- Instructions for the task
In the data below, find every line with the word "Request" and copy it.

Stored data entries
☆ ☆ ☆

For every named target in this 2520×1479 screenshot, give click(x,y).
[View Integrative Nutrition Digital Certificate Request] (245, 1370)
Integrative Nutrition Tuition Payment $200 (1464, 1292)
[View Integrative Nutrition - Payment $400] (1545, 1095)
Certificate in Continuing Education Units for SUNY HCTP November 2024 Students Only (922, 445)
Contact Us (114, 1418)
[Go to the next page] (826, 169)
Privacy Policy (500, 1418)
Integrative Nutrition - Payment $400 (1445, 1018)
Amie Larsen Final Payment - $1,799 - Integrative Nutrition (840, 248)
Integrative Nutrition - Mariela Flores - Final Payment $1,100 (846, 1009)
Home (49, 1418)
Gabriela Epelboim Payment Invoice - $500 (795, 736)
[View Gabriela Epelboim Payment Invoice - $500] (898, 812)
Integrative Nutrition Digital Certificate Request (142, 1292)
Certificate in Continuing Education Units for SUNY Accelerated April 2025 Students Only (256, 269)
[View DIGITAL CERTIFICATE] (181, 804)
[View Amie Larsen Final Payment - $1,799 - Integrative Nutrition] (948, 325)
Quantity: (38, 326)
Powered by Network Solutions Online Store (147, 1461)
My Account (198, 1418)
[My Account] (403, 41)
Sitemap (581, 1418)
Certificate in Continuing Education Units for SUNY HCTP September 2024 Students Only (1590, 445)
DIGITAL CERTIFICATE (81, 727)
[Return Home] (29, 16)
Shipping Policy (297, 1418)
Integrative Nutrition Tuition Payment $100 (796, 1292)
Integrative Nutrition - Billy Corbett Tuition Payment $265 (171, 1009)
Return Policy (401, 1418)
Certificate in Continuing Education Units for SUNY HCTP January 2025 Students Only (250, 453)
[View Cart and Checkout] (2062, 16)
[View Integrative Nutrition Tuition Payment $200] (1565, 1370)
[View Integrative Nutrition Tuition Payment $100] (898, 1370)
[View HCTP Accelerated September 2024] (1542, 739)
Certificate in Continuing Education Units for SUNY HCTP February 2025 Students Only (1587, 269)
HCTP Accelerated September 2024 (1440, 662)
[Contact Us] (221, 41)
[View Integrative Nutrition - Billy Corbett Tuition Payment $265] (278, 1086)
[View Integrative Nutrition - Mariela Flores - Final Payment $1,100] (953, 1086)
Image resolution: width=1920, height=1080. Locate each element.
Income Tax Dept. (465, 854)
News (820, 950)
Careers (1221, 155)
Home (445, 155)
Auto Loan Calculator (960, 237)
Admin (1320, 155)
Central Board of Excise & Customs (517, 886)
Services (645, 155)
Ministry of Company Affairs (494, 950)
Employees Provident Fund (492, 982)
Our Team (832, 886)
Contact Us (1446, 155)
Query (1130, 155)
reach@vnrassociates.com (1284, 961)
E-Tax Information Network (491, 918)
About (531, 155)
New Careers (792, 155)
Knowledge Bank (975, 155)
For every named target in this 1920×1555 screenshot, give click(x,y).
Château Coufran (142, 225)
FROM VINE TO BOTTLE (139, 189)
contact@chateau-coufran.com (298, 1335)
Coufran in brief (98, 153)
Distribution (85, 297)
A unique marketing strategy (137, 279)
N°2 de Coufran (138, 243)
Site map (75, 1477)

☆ ☆ ☆

- Response area
[View Integrative Nutrition Digital Certificate Request] (245, 1370)
Integrative Nutrition Digital Certificate Request (142, 1292)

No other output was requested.